FR :
L'analysant l'apprend tôt ou tard : l'enfance ne se raconte pas. Il n'y a pas de mots propres pour la dire. L'oubli qui la recouvre n'est sans doute pas à comprendre en tant qu'effet de la censure et du refoulement, mais plutôt comme la conséquence d'une incompréhension foncière, d'un abandon de la mémoire devant ce qu'elle n'a pas pu saisir faute de mots, de mots qui jamais ne nous appartiennent tout à fait, fussent-ils ceux de l'autre en nous.
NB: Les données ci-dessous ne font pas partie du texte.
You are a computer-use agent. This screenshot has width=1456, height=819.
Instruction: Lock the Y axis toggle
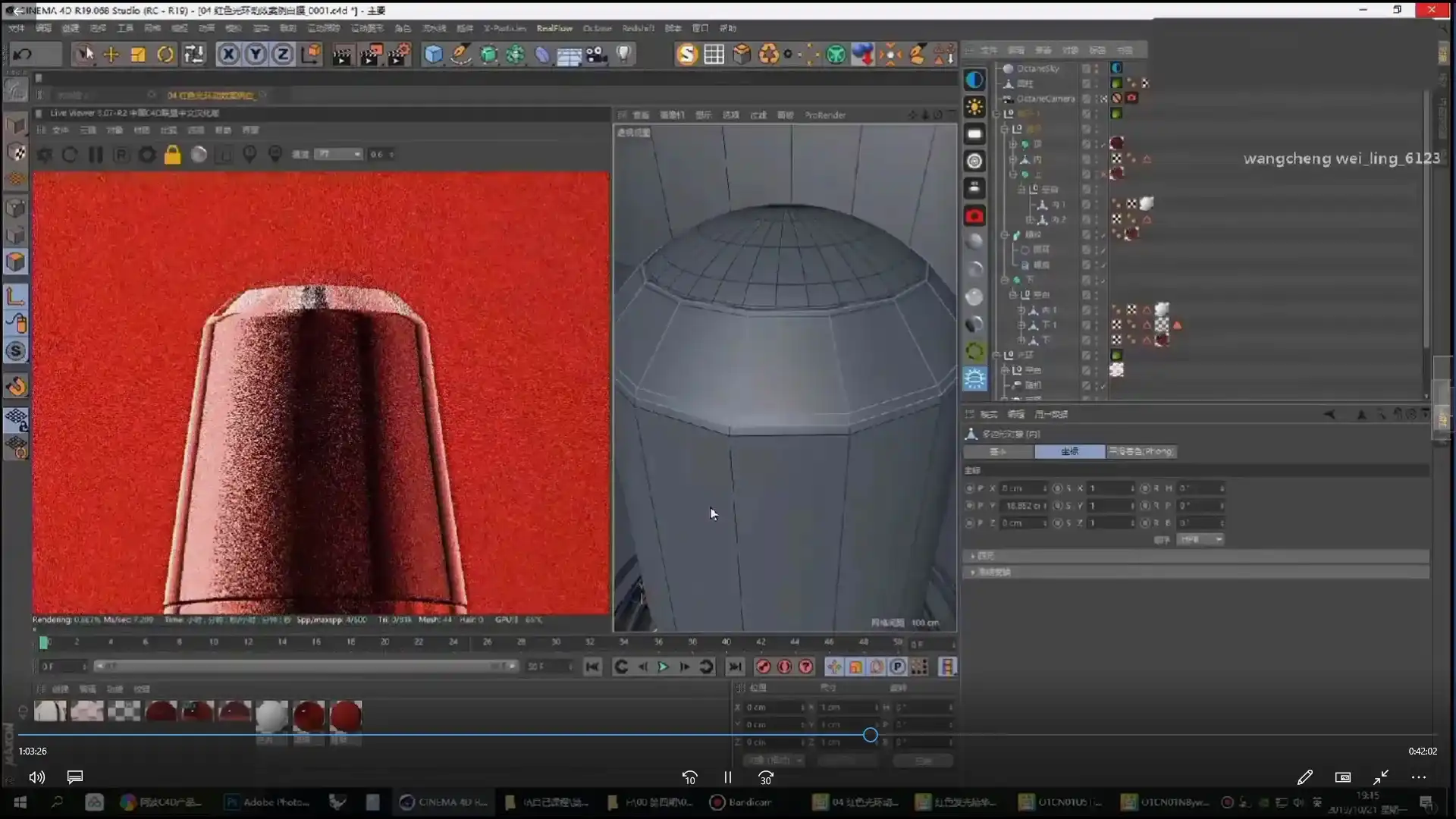(256, 54)
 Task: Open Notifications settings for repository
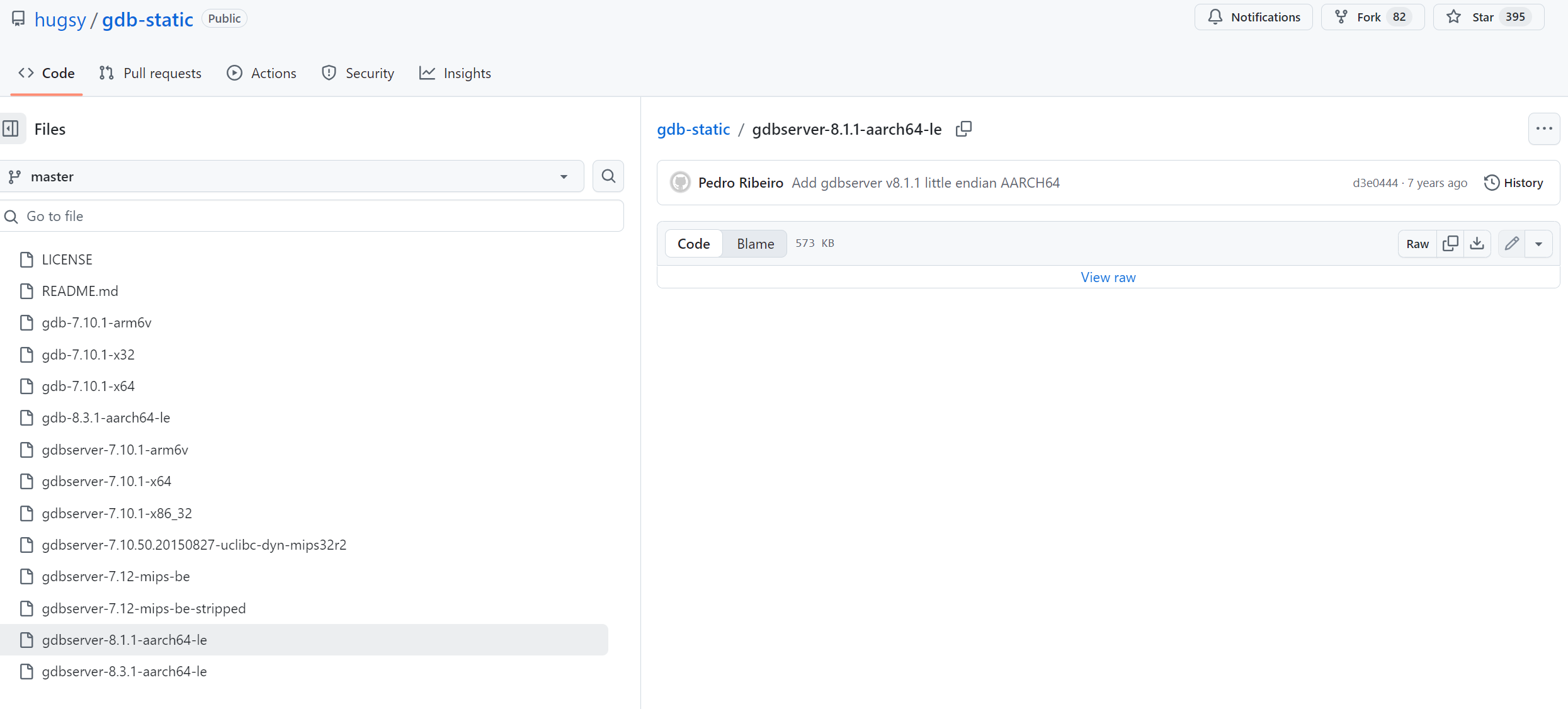(x=1253, y=17)
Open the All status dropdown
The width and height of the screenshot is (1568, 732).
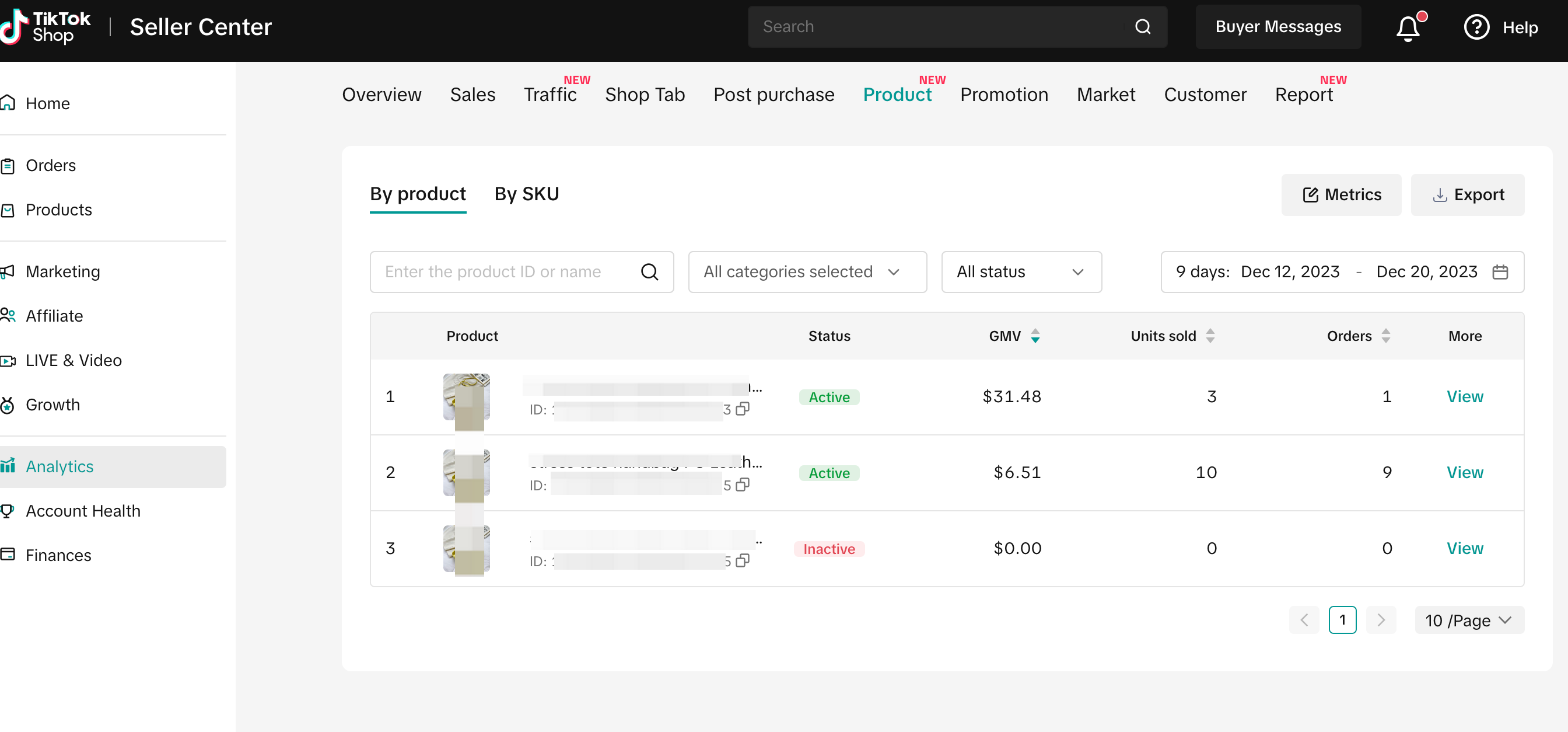pyautogui.click(x=1021, y=272)
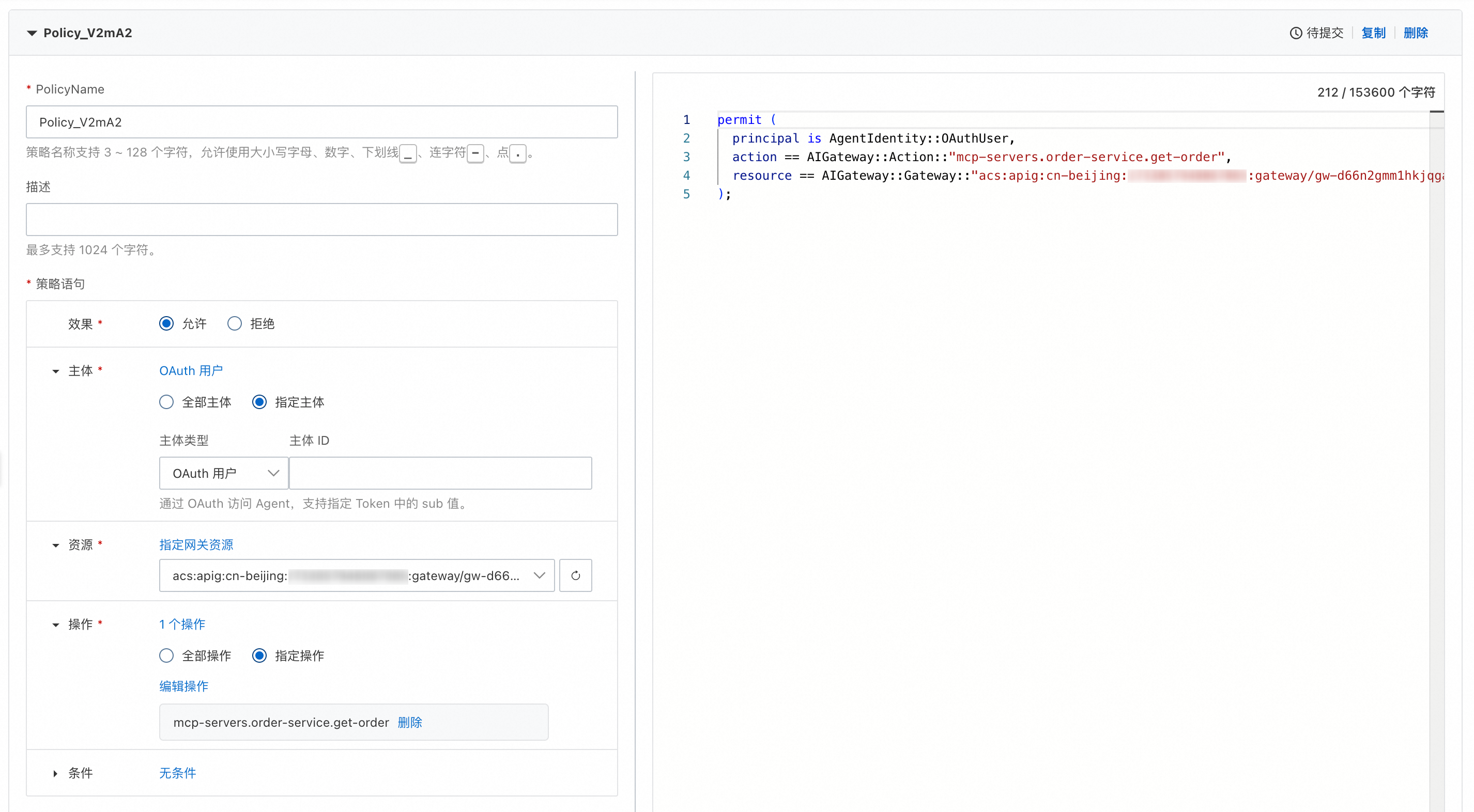Open the gateway resource ARN dropdown
This screenshot has width=1474, height=812.
click(x=357, y=575)
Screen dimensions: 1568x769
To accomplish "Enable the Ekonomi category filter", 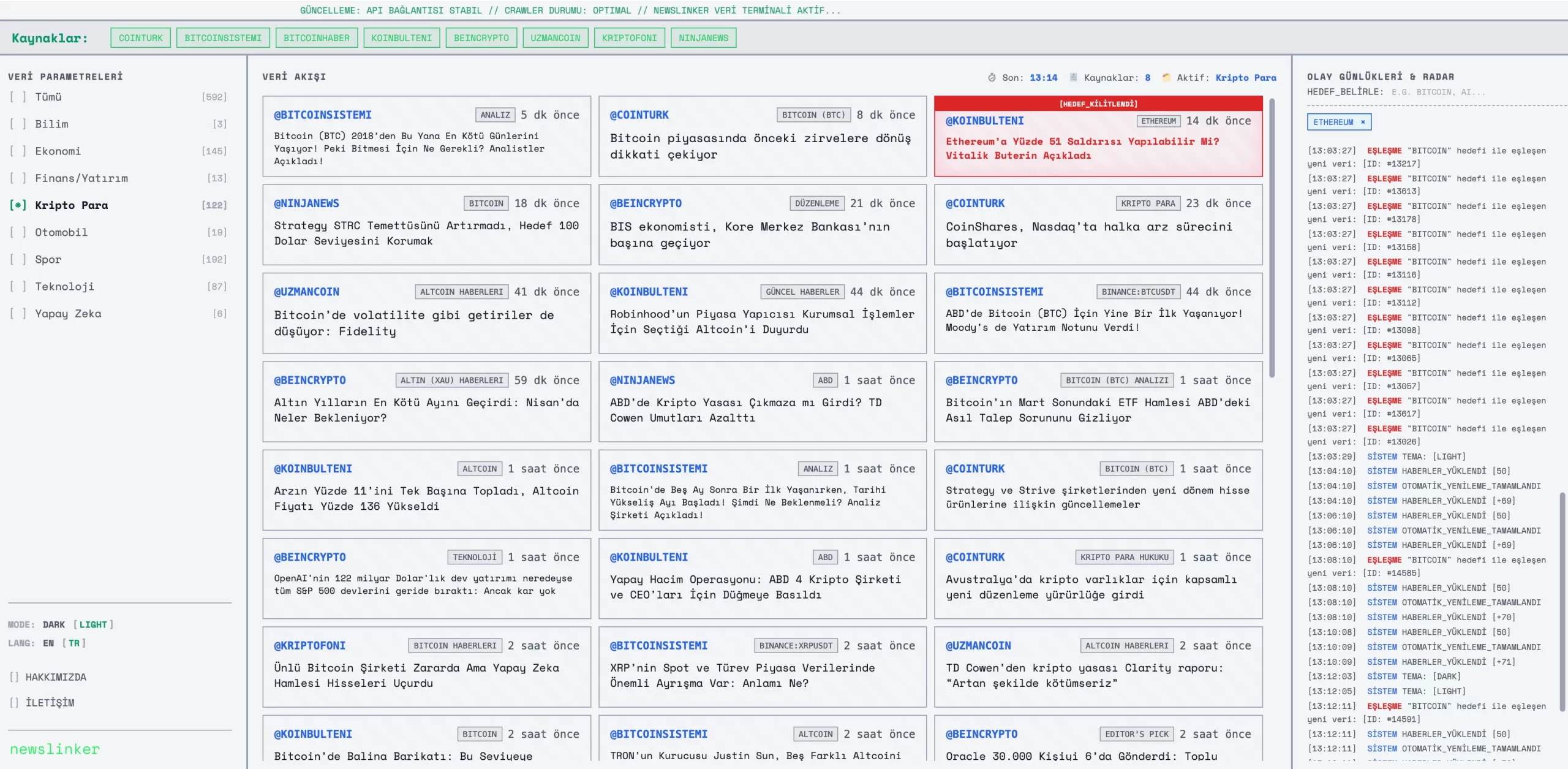I will coord(18,151).
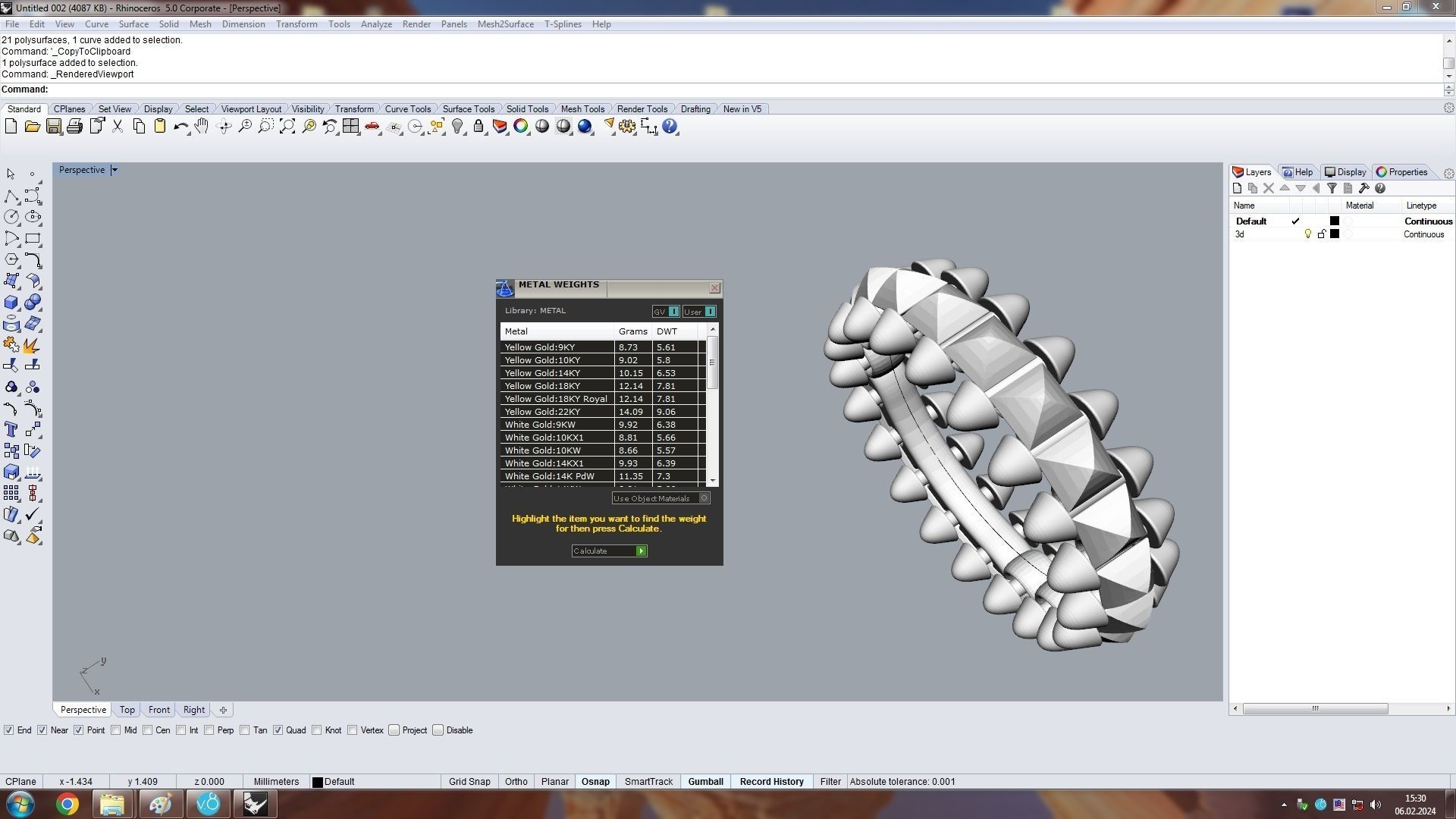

Dans toute son oeuvre, Julien Bigras a donné à l'enfance sa valeur transférentielle, la faisant lieu d'un véritable investissement, très proche du transport amoureux, et non l'assise d'une commode référence. Particulièrement dans Ma vie, ma folie (1983), roman autobiographique à deux voix, il fait du « chagrin d'enfant » l'histoire insue de signifiants en délire autour desquels Docteur Bigras et sa patiente Marie construisent leur énonciation spéculaire.
EN :
The analysand learns it sooner or later: childhood cannot be told. There are no owned words to say it. The process of forgetting that conceals it is probably to be understood not so much as the result of censorship and repression but as the consequence of a fundamental lack of understanding, of a surrender of the memory in the face of what it cannot comprehend because there are no words for it, as words never belong to us completely, even when they are the words of the other in us. In all his writings, Julien Bigras confers to chilhood its value of tranference, making it the locus of a true cathexis, very similar to the amourous transports, and not the foundation of a convenient reference. Particularly in Ma vie, ma folie (1983), a two-voice autobiographic novel, he transforms the "sorrow of the child" in the unknown story of delirious signifyers, and it is around those that Docteur Bigras and Marie, his patient, compose their mirrored statement.